[PARTS OF THE EXERCISE]
1 - Please answer the following using the article on the Galleri-Medicare study.
(a) Which company is GRAIL a subsidiary of?
(b) Up to how many Medicare participants will the study include?
(c) Which agency approved GRAIL's investigational device exemption application?
2 - Quote the article on the Galleri-Medicare study word for word, from "The trial is" up to and including "50,000 Medicare participants.".

The trial is intended to assess and compare the group of Medicare beneficiaries who undergo standard care along with an annual Galleri test against a matched comparator arm of beneficiaries who solely receive routine care
GRAIL, a subsidiary of Illumina, has unveiled plans to start the REACH/Galleri-Medicare study to assess the clinical impact of the Galleri blood-based multi-cancer early detection (MCED) test among Medicare beneficiaries.
The decision follow the Centers for Medicare and Medicaid Services’ (CMS) approval for Medicare coverage of the study and the US Food and Drug Administration’s (FDA) approval of GRAIL’s investigational device exemption (IDE) application.
Galleri-Medicare will be a real-world study of the Galleri MCED test on up to 50,000 Medicare participants.

[INFORMATION PROVIDED]
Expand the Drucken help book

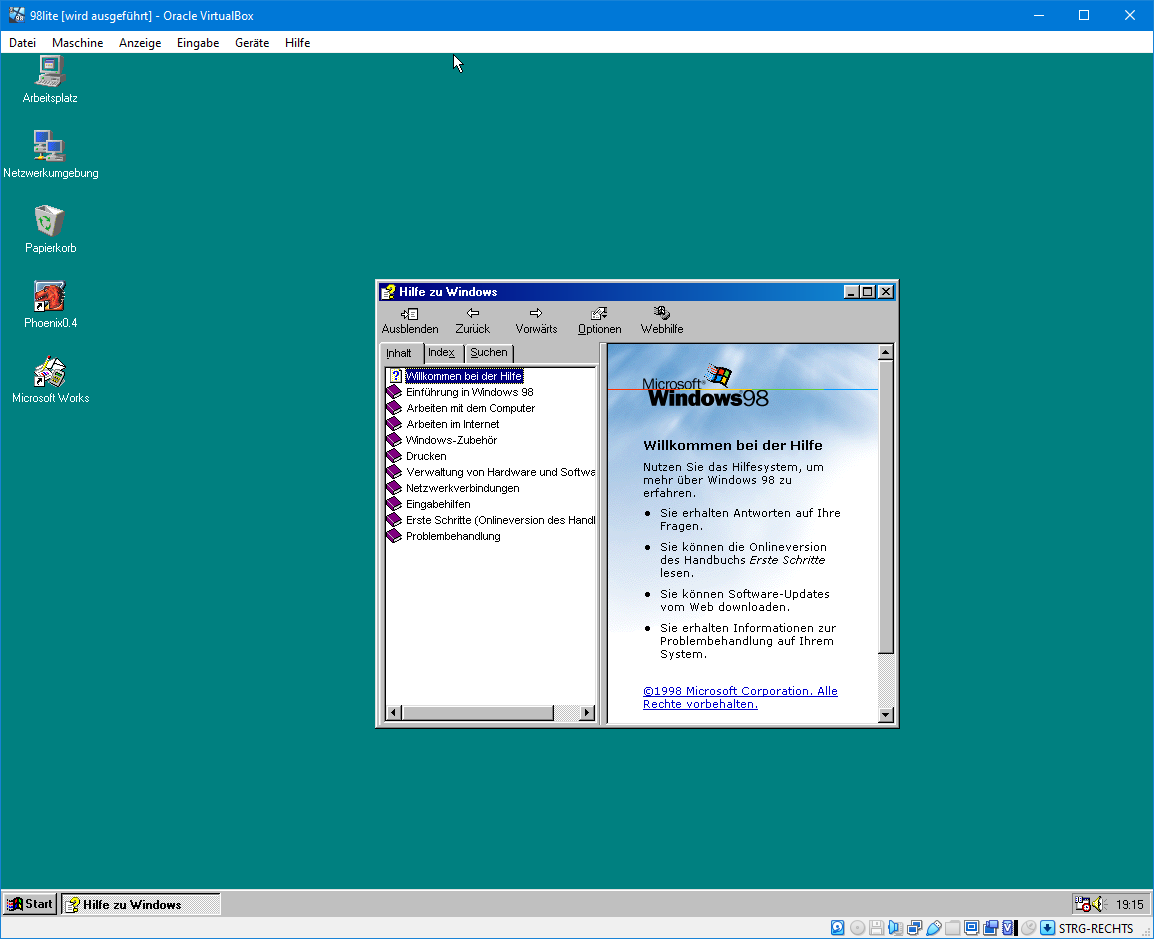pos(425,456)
--
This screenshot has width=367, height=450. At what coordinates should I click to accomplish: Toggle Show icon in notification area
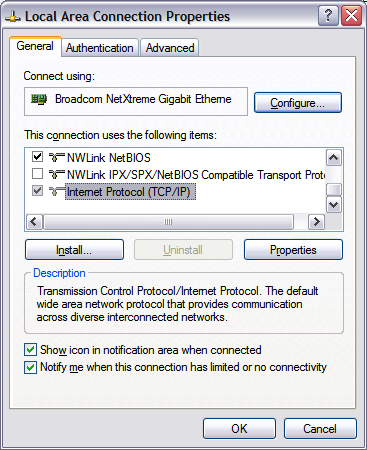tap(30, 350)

[TASK RESULTS]
1 -
(a) Illumina
(b) Up to 50,000
(c) The US Food and Drug Administration (FDA)

2 -
The trial is intended to assess and compare the group of Medicare beneficiaries who undergo standard care along with an annual Galleri test against a matched comparator arm of beneficiaries who solely receive routine care
GRAIL, a subsidiary of Illumina, has unveiled plans to start the REACH/Galleri-Medicare study to assess the clinical impact of the Galleri blood-based multi-cancer early detection (MCED) test among Medicare beneficiaries.
The decision follow the Centers for Medicare and Medicaid Services’ (CMS) approval for Medicare coverage of the study and the US Food and Drug Administration’s (FDA) approval of GRAIL’s investigational device exemption (IDE) application.
Galleri-Medicare will be a real-world study of the Galleri MCED test on up to 50,000 Medicare participants.